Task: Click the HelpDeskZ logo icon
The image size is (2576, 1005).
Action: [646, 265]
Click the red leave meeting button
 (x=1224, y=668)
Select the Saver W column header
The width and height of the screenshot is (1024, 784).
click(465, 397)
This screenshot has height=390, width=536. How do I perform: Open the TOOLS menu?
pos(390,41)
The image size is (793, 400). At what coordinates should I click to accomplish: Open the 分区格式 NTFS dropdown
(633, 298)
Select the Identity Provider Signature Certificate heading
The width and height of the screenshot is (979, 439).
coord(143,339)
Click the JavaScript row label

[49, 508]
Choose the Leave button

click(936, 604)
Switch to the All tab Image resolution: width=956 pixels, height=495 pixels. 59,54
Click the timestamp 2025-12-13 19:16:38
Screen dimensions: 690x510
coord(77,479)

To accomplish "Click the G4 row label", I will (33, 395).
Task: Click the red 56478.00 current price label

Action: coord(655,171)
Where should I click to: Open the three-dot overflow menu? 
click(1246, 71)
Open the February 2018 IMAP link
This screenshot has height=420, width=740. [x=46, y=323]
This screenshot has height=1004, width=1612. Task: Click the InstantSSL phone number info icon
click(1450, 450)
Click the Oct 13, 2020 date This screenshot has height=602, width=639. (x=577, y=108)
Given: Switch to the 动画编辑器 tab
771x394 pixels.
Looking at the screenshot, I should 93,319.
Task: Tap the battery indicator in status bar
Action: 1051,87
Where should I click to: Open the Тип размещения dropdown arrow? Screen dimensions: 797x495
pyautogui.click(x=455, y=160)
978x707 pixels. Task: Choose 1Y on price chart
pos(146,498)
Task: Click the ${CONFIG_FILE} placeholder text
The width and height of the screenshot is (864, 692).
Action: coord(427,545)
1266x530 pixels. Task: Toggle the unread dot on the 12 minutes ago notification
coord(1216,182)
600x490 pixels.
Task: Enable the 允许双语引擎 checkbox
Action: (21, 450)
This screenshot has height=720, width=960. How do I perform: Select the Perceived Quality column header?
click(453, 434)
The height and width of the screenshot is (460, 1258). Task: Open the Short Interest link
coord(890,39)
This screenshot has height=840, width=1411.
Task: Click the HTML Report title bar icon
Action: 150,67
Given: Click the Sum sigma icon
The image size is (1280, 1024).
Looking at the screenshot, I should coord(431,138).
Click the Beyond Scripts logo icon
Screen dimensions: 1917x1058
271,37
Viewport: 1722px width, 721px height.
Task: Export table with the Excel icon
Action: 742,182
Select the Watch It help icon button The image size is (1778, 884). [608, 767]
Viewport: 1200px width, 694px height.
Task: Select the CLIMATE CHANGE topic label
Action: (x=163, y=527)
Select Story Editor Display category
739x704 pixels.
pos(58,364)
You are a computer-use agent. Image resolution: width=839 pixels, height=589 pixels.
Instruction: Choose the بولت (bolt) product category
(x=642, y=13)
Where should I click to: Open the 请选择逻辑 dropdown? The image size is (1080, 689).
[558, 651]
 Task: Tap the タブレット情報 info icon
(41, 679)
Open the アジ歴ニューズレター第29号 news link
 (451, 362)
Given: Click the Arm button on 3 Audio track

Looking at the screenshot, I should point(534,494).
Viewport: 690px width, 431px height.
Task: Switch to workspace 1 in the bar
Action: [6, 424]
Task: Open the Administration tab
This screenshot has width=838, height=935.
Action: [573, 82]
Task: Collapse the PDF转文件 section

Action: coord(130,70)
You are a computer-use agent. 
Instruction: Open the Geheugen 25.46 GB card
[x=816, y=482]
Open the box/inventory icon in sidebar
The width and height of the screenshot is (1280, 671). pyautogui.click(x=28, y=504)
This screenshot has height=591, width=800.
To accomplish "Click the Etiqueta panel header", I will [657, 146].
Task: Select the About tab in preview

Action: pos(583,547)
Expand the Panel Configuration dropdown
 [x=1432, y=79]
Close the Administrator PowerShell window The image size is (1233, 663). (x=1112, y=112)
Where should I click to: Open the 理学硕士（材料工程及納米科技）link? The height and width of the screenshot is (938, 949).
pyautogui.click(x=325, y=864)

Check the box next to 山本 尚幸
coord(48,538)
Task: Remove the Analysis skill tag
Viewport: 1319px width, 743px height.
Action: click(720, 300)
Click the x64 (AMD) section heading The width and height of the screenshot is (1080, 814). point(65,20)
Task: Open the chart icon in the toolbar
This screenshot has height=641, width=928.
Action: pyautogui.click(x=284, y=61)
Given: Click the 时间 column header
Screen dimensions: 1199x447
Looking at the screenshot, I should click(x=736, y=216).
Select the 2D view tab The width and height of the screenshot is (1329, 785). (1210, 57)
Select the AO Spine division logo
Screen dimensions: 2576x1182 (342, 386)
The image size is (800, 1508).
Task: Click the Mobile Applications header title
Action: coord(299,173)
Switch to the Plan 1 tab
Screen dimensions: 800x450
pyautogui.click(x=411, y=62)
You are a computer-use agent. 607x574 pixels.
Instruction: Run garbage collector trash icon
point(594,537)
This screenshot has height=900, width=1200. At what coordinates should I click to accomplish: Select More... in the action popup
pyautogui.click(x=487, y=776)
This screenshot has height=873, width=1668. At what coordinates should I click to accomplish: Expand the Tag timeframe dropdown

────────────────

Within the data above, filter for lines containing the word "agent" and copy each one.

> **SOLVED EXERCISE**:
You are a computer-use agent. Image resolution: width=839 pixels, height=589 pixels.
You are a computer-use agent. 
You are a computer-use agent. 607x574 pixels.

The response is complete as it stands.